La politique nationale ne peut être exagérément distributrice. Se résumer à la somme des intérêts particuliers. Elle doit constamment rappeler l'intérêt national dont l'évidence n'est jamais la préoccupation première du citoyen, quelle que soit sa position politique. Les déceptions liées à la vie quotidienne vont irrésistiblement pousser l'opinion vers l'opposition.
Les représentants locaux de la majorité sont "ficelés" par leur engagement majoritaire. Les représentants de l'opposition ont toute la liberté de choisir les sujets qui fâchent et en faire leur beurre. De plus en plus souvent, ils ne s'estiment même pas tenus par les lois de la République.

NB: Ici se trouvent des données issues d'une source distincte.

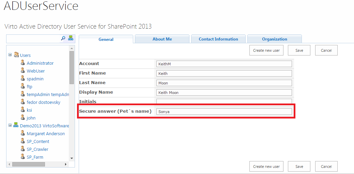Click the search magnifier icon

(63, 38)

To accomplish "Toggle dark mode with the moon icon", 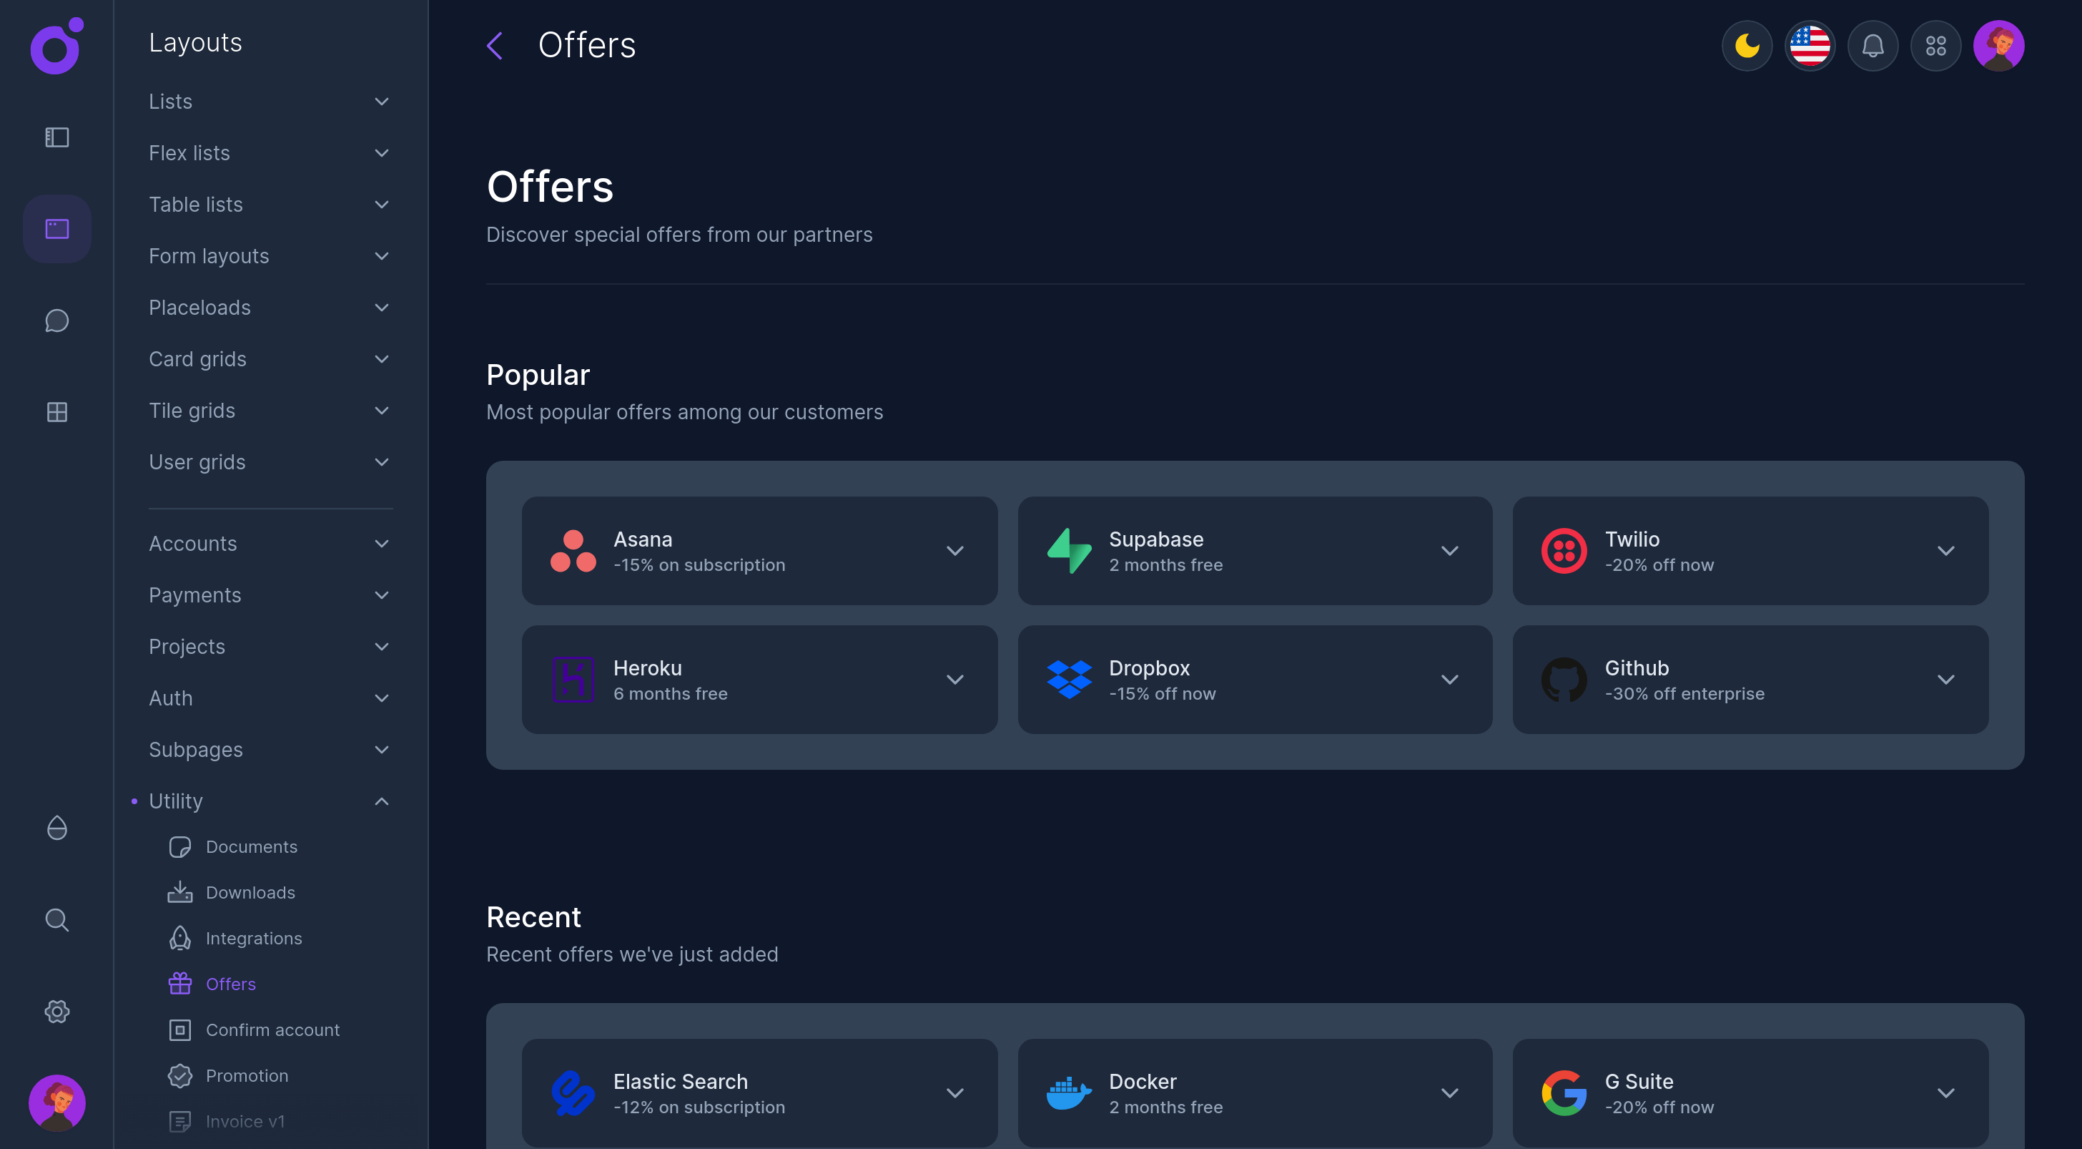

En toute logique, les populations campagnardes devraient perdre peu à peu toute représentativité, dans toute instance locale ou nationale. Si la composition du Sénat, qui avantage le monde rural par le poids des élus des petites communes, est alignée sur les principes de représentativité mathématique, même en conservant le scrutin uninominal à deux tours, le monde rural sera écarté, tout en continuant d'exister. Les acrobaties concoctées pas le gouvernement et ses parlementaires viennent d'être"retoquées" par le conseil constitutionnel.
Non seulement le monde rural continuera d'exister dans ses "cambrousses", mais aussi, sous une forme occulte, dans la majorité des esprits. Nous n'avons pas, me semble-t-il, un intérêt évident pour la vie démocratique, nationale, et même locale. Pour les français, une élection délègue à leurs élus le pouvoir sollicité et les responsabilités qui vont avec, et les en décharge complètement. Très peu, à travers des associations ou un parti politique, participent à la vie démocratique. Les élus sont et seront jugés aux résultats, sur des critères immédiats.
Quelles seront les conséquences de ce glissement vers un clivage de type féodal de la nation française, qui vivra un confit permanent entre un pouvoir national majoritaire, quelque soit l'option politique, et des pouvoirs locaux qui se draperont dans l'opposition? Si, actuellement, l'opposition, de gauche, profite localement des mécontentements ou des doutes semés par le gouvernement majoritaire, un changement de majorité profitera, à terme, à ce qui deviendra l'opposition. Ce qui ne changera pas, c'est le conflit entre les pouvoirs locaux et le pouvoir central. Il deviendra constitutif de la vie politique française.
Faut-il accepter avec fatalisme cette perspective? N'aurions-nous pas mis, avec légèreté, le doigt dans un engrenage fatal, par méconnaissance de notre histoire?
Sceptique
*Les entreprises agricoles se sont concentrées et mécanisées, et fonctionnent maintenant avec un seul travailleur, parfois le propriétaire lui-même, qui utilise successivement les engins spécialisés. Elles ne payent pas de taxe professionnelle. Les taxes sur le foncier non bâti sont très faibles.
Note complémentaire: le rejet, salué par le" Monde", devenu très sévère pour le Président Sarkozy, par le Conseil Constitutionnel d'une partie du projet de Loi portant sur le découpage électoral, trahit-il, aussi, un mouvement d'humeur de ses deux prédécesseurs ? Ce dernier venait de déclarer:"je préfère être un omni-président qu'un roi fainéant!" Il vaut mieux être sourd qu'entendre ça!